Mozart - Piano concerto 20 in D minor. Uchida, 1986. I can hear the orchestra. That's all I asked for, thank you.


----------



## Mandryka (Feb 22, 2013)

Chordalrock said:


> I don't think there will be another recording that can match the Hilliard Ensemble in Dufay's "Ecclesie militantis". I wish they got more credit for it. I don't even want to listen to the Huelgas Ensemble or Orlando Consort anymore for that piece.
> 
> Chiaroscuro is pretty cool in "Missa Se la face ay pale". I can easily imagine more authentic performances and with better balance, but I just love their voices, singing, and fast tempi. A very obscure recording, but not deservedly so.
> 
> ...


First, thanks for making this interesting list, and especially for pointing out the Forqueray.

I wonder, have you heard the Ecclesiae Militantis by Singer Pur ? It's a live recording, on a fascinating recording called Electric Seraphim.


----------



## Chordalrock (Jan 21, 2014)

Mandryka said:


> First, thanks for making this interesting list, and especially for pointing out the Forqueray.
> 
> I wonder, have you heard the Ecclesiae Militantis by Singer Pur ? It's a live recording, on a fascinating recording called Electric Seraphim.


I may have heard it, but I listened to it again now. It seems to be a little rough around the edges, but they have rather good balance and for my taste the best tempo out of these four recordings, making this most virtuosic of Dufay's pieces even more so. This is a version I'll want to listen to from time to time. Thanks for mentioning it.


----------



## Mandryka (Feb 22, 2013)

Chordalrock said:


> I may have heard it, but I listened to it again now. It seems to be a little rough around the edges, but they have rather good balance and for my taste the best tempo out of these four recordings, making this most virtuosic of Dufay's pieces even more so. This is a version I'll want to listen to from time to time. Thanks for mentioning it.
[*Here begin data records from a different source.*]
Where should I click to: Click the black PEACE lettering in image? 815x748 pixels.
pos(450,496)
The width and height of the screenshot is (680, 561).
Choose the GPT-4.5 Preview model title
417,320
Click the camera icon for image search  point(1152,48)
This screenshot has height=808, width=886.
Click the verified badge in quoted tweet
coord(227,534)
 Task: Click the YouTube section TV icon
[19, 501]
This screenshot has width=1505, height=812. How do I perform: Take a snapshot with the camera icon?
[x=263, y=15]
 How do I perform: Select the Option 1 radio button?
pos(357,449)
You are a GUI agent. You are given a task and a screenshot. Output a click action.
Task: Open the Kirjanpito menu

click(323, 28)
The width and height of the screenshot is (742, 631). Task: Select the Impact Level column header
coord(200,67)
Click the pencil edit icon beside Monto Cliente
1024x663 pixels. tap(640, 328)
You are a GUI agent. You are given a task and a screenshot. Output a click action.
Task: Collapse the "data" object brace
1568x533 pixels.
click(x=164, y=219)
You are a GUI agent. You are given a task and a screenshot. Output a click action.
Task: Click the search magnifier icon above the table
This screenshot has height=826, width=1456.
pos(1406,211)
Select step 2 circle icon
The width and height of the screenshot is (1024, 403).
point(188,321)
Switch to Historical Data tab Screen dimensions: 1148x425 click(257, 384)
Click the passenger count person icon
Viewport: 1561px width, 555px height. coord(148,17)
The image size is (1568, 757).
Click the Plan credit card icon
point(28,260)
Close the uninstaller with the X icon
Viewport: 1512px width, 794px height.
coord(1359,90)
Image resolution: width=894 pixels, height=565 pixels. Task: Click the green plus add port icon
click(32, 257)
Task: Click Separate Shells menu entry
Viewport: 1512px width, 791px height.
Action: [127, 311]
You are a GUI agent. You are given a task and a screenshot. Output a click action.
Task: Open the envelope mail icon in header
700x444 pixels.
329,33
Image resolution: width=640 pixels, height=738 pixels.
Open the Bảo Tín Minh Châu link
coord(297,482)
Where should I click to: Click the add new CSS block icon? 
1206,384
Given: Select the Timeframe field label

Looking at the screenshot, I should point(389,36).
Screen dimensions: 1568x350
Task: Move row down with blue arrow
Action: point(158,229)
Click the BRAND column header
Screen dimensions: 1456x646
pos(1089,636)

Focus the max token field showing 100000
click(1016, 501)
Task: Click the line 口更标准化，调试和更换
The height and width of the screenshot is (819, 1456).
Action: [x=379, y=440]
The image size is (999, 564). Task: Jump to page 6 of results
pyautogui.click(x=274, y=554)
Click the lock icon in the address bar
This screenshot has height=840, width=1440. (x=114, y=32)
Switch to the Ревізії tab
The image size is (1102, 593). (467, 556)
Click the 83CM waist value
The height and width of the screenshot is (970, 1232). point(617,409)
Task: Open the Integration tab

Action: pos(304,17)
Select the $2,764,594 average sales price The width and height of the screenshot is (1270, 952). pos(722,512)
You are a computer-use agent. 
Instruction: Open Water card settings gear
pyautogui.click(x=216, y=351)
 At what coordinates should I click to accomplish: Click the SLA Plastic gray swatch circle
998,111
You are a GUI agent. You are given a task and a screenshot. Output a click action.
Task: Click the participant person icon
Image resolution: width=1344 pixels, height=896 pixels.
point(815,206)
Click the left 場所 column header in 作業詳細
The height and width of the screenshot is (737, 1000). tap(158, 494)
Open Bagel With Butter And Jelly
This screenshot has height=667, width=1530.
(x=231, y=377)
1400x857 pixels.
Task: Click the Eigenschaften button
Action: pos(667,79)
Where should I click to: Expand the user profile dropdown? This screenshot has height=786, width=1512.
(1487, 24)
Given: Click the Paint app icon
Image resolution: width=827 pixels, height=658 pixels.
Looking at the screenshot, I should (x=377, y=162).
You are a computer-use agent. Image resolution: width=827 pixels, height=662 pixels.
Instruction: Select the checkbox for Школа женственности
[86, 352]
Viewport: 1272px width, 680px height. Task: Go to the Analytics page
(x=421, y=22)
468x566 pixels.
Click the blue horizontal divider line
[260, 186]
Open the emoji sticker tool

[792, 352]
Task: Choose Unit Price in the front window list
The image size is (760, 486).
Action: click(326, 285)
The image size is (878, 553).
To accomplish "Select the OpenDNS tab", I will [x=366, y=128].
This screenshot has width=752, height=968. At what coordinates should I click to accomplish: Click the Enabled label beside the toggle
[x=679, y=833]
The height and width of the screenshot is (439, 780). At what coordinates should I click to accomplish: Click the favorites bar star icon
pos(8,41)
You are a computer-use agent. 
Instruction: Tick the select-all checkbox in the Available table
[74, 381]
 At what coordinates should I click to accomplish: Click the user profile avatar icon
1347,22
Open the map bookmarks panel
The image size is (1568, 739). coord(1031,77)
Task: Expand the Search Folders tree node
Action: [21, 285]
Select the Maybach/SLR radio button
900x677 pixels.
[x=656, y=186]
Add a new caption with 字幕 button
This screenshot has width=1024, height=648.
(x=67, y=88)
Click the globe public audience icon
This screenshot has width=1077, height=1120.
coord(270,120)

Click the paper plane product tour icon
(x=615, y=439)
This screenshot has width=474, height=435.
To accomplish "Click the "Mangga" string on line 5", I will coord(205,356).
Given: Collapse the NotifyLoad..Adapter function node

I feel exactly the same as you do about this.


----------



## dsphipps100 (Jan 10, 2016)

I will not call these recordings "definitive", because there is no such thing for truly great music, as has been rightly discussed earlier in this thread. But I will call these recordings "perfect" - for the moment, that is, until/unless I find something better.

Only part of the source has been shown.